Subpart C--State Domestic Violence Coalition Grants
Sec. 1370.20 What additional requirements apply to State Domestic
Violence Coalitions?
(a) State Domestic Violence Coalitions reflect a Federal commitment
to reducing domestic violence; to urge States, localities, cities, and
the private sector to improve the responses to and the prevention of
domestic violence and encourage stakeholders and service providers to
plan toward an integrated service delivery approach that meets the
needs of all victims, including those in underserved communities; to
provide for technical assistance and training relating to domestic
violence programs; and to increase public awareness about and
prevention of domestic violence and increase the quality and
availability of shelter and supportive services for victims of domestic
violence and their dependents.
(b) To be eligible to receive a grant under this section, an
organization shall be a Statewide, non-governmental, non-profit
501(c)(3) domestic violence coalition, designated as such by the
Department. To obtain this designation the organization must meet the
following criteria:
(1) The membership must include representatives from a majority of
the primary-purpose domestic violence service providers operating
within the State (a Coalition also may include representatives of
Indian Tribes and Tribal organizations as defined in the Indian Self-
Determination and Education Assistance Act);
(2) The Board membership of the Coalition must be representative of
such programs, and may include representatives of communities in which
the services are being provided in the State;
(3) Financial sustainability of State Domestic Violence Coalitions,
as independent, autonomous non-profit organizations, also must be
supported by their membership, including those member representatives
on the Coalitions' Boards of Directors;
(4) The purpose of a State Domestic Violence Coalition is to
provide education, support, and technical assistance to such service
providers to enable the providers to establish and maintain shelter and
supportive services for victims of domestic violence and their
dependents; and to serve as an information clearinghouse, primary point
of contact, and resource center on domestic violence for the State; and
support the development of polices, protocols, and procedures to
enhance domestic violence intervention and prevention in the State.

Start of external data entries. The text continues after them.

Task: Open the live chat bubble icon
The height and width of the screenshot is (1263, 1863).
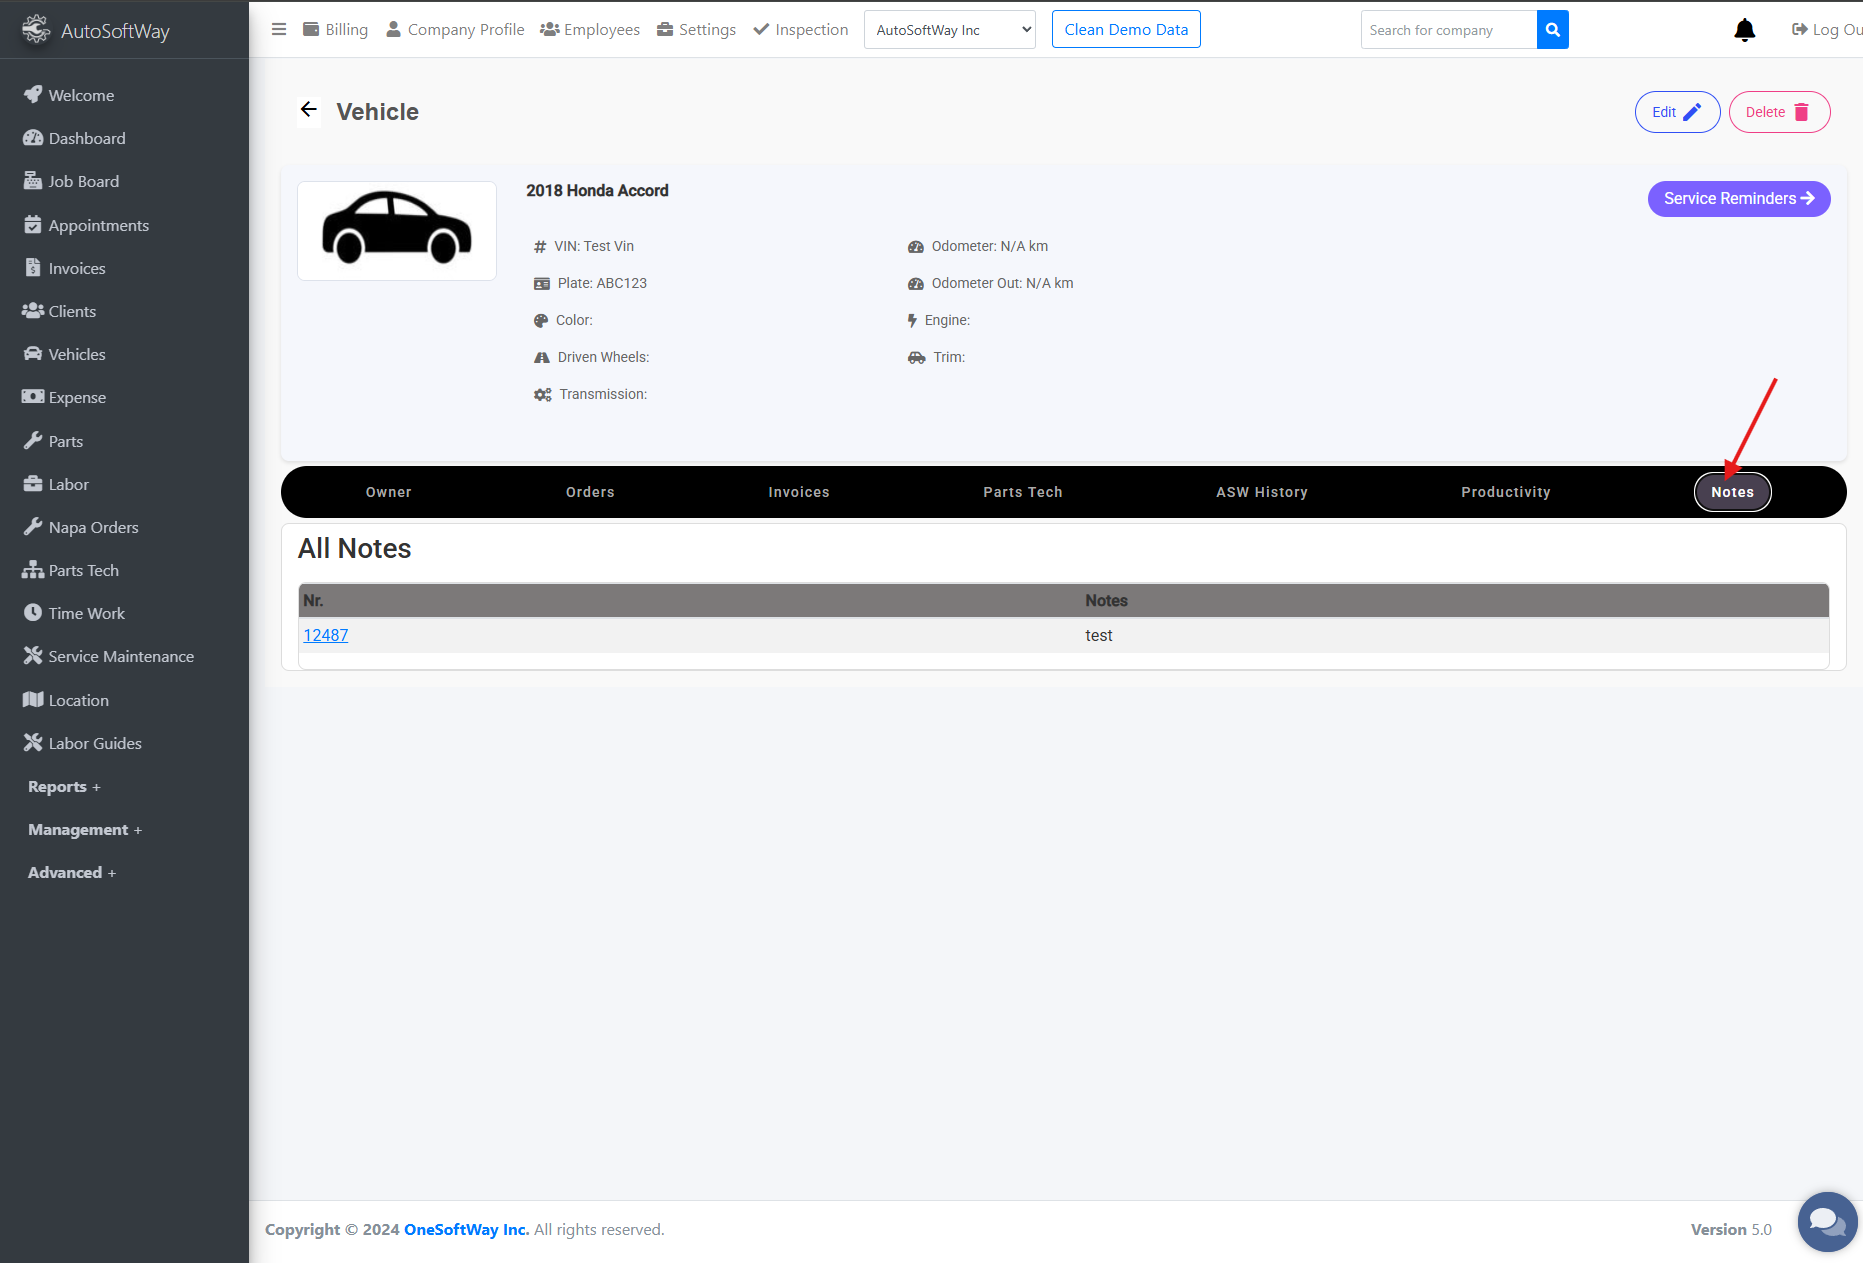Action: [1826, 1221]
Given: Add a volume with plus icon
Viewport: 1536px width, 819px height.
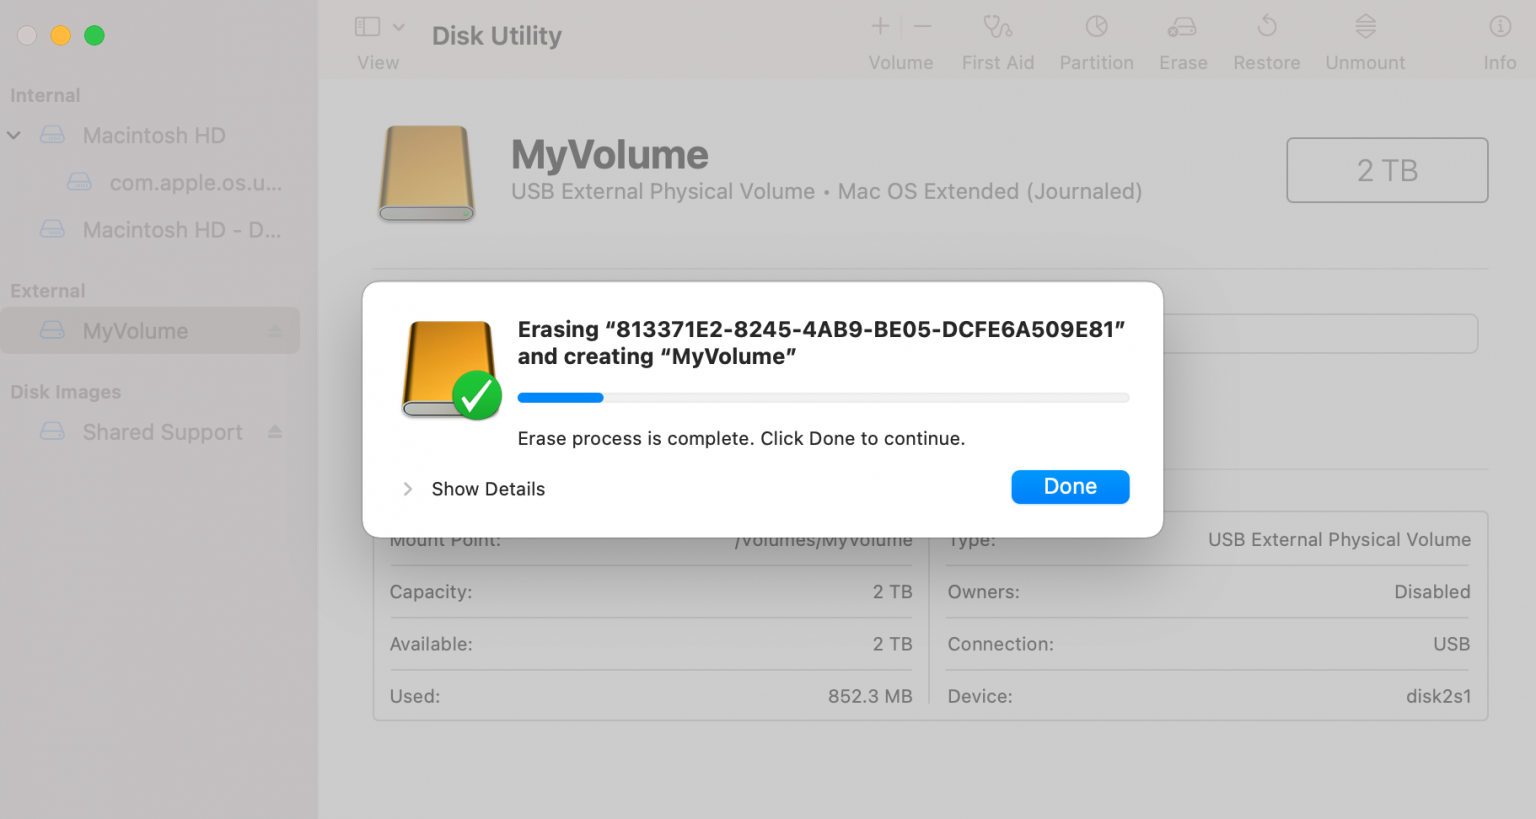Looking at the screenshot, I should pos(880,27).
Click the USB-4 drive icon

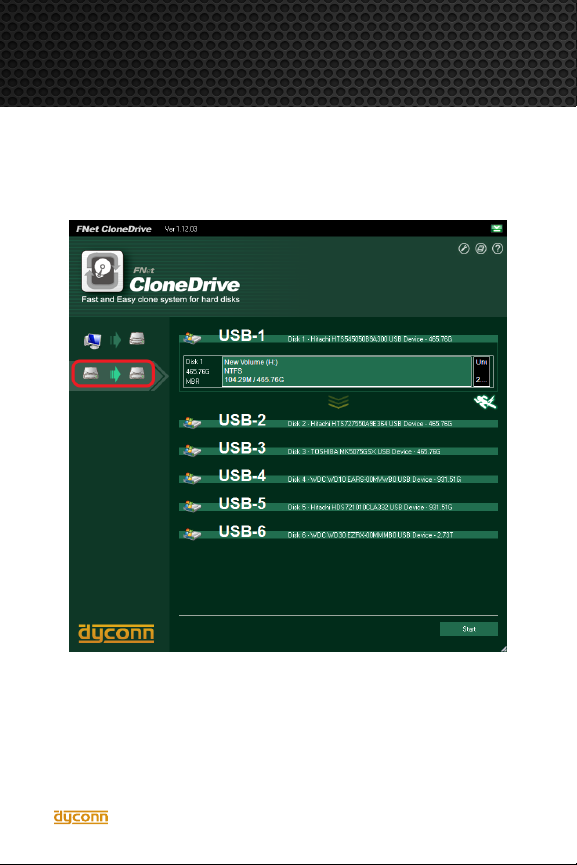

(c) To apply for a grant under this section, an organization shall
submit an annual application that:
(1) Includes a complete description of the applicant's plan for the
operation of a State Domestic Violence Coalition, including
documentation that the Coalition's work will demonstrate the capacity
to support state-wide efforts to improve system responses to domestic
and dating violence as outlined in (c)(1)(i) through (vii) of this
section. Coalitions must also have documented experience in
administering Federal grants to conduct the activities of a Coalition
or a documented history of active participation in:
(i) Working with local family violence, domestic violence, and
dating violence service programs and providers of direct services to
encourage appropriate and comprehensive responses to family violence,
domestic violence, and dating violence against adults or youth within
the State involved, including providing training and technical
assistance and conducting State needs assessments and participate in
planning and monitoring of the distribution of subgrants within the
States and in the administration of grant programs and projects;
(ii) In conducting needs assessments, Coalitions and States must
work in partnership on the statutorily required FVPSA State planning
process to involve representatives from underserved populations and
culturally- and linguistically-specific populations to plan, assess and
voice the needs of the communities they represent. Coalitions will
assist States in identifying underserved populations and culturally-
and linguistically- specific community based organizations in State
planning and to work with States to unify planning and needs assessment
efforts so that comprehensive and culturally-specific services are
provided. The inclusion of the populations targeted will emphasize
building the capacity of culturally- and linguistically-specific
services and programs.
(iii) Working in collaboration with service providers and
community-based organizations to address the needs of family violence,
domestic violence, and dating violence victims, and their dependents,
who are members of underserved populations and culturally- and
linguistically-specific populations;
(iv) Collaborating with and providing information to entities in
such fields as housing, health care, mental health, social welfare, or
business to support the development and implementation of effective
policies, protocols, and programs that address the safety and support
needs of adult and youth victims of family violence, domestic violence,
or dating violence;
(v) Encouraging appropriate responses to cases of family violence,
domestic violence, or dating violence against adults or youth,
including by working with judicial and law enforcement agencies;
(vi) Working with family law judges, criminal court judges, child
protective service agencies, and children's advocates to develop
appropriate responses to child custody and visitation issues in cases
of child exposure to family violence, domestic violence, or dating
violence and in cases in which family violence, domestic violence, or
dating violence is present and child abuse is present;
(vii) Providing information to the public about prevention of
family violence, domestic violence, and dating violence, including
information targeted to underserved populations, including limited
English proficient individuals; and
[[Page 76478]]
(viii) Collaborating with Indian Tribes and Tribal organizations
(and corresponding Native Hawaiian groups or communities) to address
the needs of Indian (including Alaska Native) and Native Hawaiian
victims of family violence, domestic violence, or dating violence, as
applicable in the State;
(2) Contains such agreements, assurances, and information, in such
form, and submitted in such manner as the Funding Opportunity
Announcement and related program guidance prescribe.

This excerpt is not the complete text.